> RAW RECORDS:
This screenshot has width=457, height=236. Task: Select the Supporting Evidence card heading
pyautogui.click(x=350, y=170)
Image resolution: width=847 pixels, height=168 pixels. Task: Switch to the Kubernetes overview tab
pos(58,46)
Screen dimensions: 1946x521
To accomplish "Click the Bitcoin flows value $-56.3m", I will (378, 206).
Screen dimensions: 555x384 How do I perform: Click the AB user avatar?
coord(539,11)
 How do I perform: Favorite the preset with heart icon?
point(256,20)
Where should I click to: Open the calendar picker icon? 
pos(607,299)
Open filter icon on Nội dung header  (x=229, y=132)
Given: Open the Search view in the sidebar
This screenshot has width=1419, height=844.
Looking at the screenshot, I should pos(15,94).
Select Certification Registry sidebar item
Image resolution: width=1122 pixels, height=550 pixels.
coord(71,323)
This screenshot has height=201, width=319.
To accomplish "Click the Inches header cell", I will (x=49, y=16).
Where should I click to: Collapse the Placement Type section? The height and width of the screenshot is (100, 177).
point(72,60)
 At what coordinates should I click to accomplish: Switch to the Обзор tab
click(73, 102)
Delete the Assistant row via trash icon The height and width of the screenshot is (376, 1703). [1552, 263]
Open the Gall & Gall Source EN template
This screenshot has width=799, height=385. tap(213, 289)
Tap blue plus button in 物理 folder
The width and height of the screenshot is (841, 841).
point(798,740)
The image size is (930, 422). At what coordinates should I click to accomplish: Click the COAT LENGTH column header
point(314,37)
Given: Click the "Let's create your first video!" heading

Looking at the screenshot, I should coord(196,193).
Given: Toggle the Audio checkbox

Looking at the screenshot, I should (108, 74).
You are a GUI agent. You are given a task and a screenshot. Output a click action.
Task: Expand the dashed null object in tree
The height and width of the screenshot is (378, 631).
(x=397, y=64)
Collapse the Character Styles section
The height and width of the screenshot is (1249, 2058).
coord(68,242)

> TASK DESCRIPTION: Please reproduce word for word the part of the material above that begins with the line containing "Screen dimensions: 555x384" and runs through the end of the material.

> CORRECT OUTPUT:
Screen dimensions: 555x384 How do I perform: Click the AB user avatar?
coord(539,11)
 How do I perform: Favorite the preset with heart icon?
point(256,20)
Where should I click to: Open the calendar picker icon? 
pos(607,299)
Open filter icon on Nội dung header  (x=229, y=132)
Given: Open the Search view in the sidebar
This screenshot has width=1419, height=844.
Looking at the screenshot, I should pos(15,94).
Select Certification Registry sidebar item
Image resolution: width=1122 pixels, height=550 pixels.
coord(71,323)
This screenshot has height=201, width=319.
To accomplish "Click the Inches header cell", I will (x=49, y=16).
Where should I click to: Collapse the Placement Type section? The height and width of the screenshot is (100, 177).
point(72,60)
 At what coordinates should I click to accomplish: Switch to the Обзор tab
click(73, 102)
Delete the Assistant row via trash icon The height and width of the screenshot is (376, 1703). [1552, 263]
Open the Gall & Gall Source EN template
This screenshot has width=799, height=385. tap(213, 289)
Tap blue plus button in 物理 folder
The width and height of the screenshot is (841, 841).
point(798,740)
The image size is (930, 422). At what coordinates should I click to accomplish: Click the COAT LENGTH column header
point(314,37)
Given: Click the "Let's create your first video!" heading

Looking at the screenshot, I should coord(196,193).
Given: Toggle the Audio checkbox

Looking at the screenshot, I should (108, 74).
You are a GUI agent. You are given a task and a screenshot. Output a click action.
Task: Expand the dashed null object in tree
The height and width of the screenshot is (378, 631).
(x=397, y=64)
Collapse the Character Styles section
The height and width of the screenshot is (1249, 2058).
coord(68,242)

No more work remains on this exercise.